In a major policy step, Brazil’s health regulator ANVISA is seeking public input to update the country’s cannabis production rules — potentially opening the door for a more regulated medical cannabis industry.
Brazil Launches Public Consultations to Overhaul Medical Cannabis Rules
Brazil is taking a decisive step toward updating its cannabis regulation framework. The National Health Surveillance Agency (ANVISA) has announced that it will open two public consultations aimed at revising current rules on the production and sale of cannabis-based medicines. The move could significantly reshape Brazil’s medical cannabis landscape, signaling a shift toward broader access and tighter quality control.
The consultations are expected to gather opinions from citizens, healthcare professionals, industry stakeholders, and researchers. This participatory process will focus on two key areas: cultivation for research and medical purposes, and the manufacturing standards for cannabis-derived pharmaceutical products.

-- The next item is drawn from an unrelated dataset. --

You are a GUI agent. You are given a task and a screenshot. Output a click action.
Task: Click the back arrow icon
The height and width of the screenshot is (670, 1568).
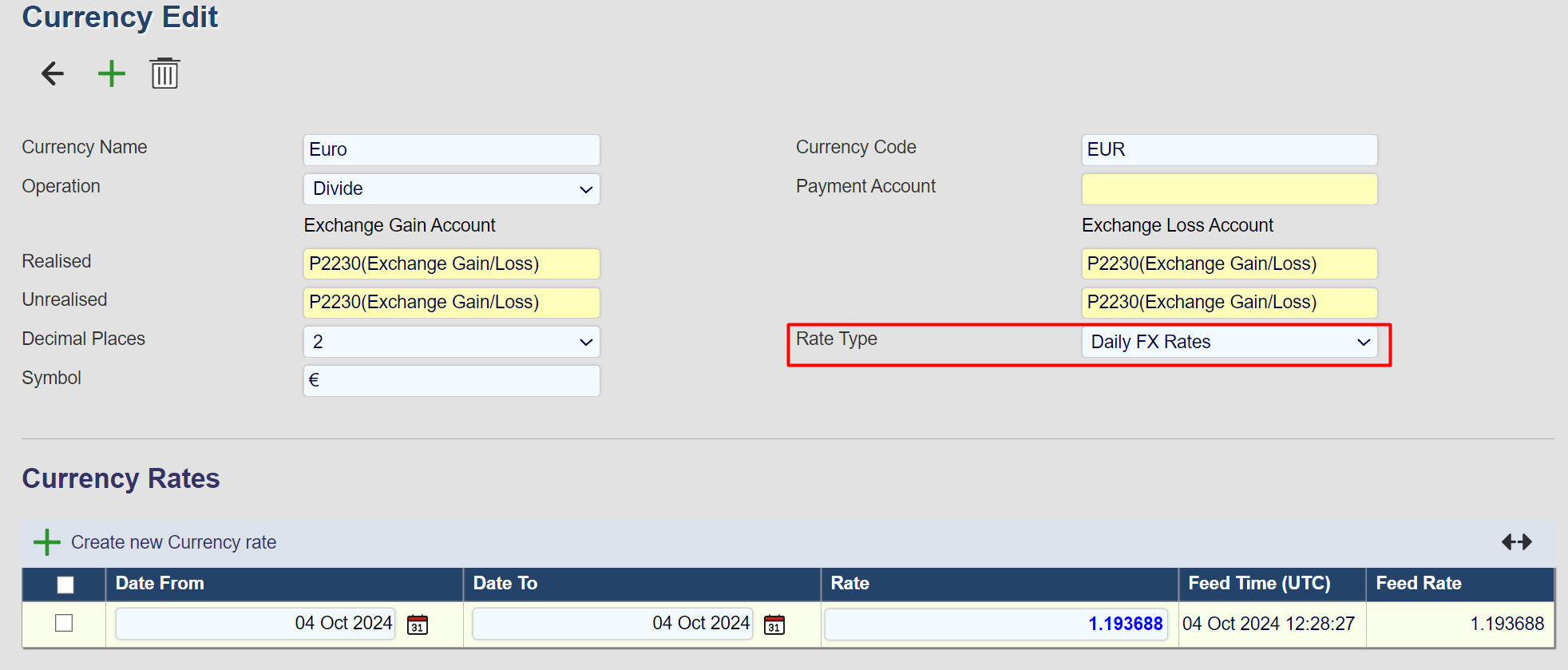coord(53,73)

Since 2019, Brazil has allowed the sale of cannabis-based medications under strict regulations. However, the lack of local production capacity has forced the country to rely heavily on imports, often resulting in high prices and limited availability. The proposed changes aim to ease domestic cultivation for medical use and improve access for patients who rely on these therapies.
If implemented, the new rules could encourage domestic investment, scientific research, and better oversight of the medical cannabis supply chain. While Brazil has not legalized recreational cannabis, these consultations show the country is edging closer to more progressive cannabis policy, aligning with global trends seen in countries like Germany, Colombia, and Canada.
The consultation period will run for 60 days, during which the public can submit suggestions through ANVISA’s online platform. The final decision will depend on both technical evaluations and the outcome of this participatory process.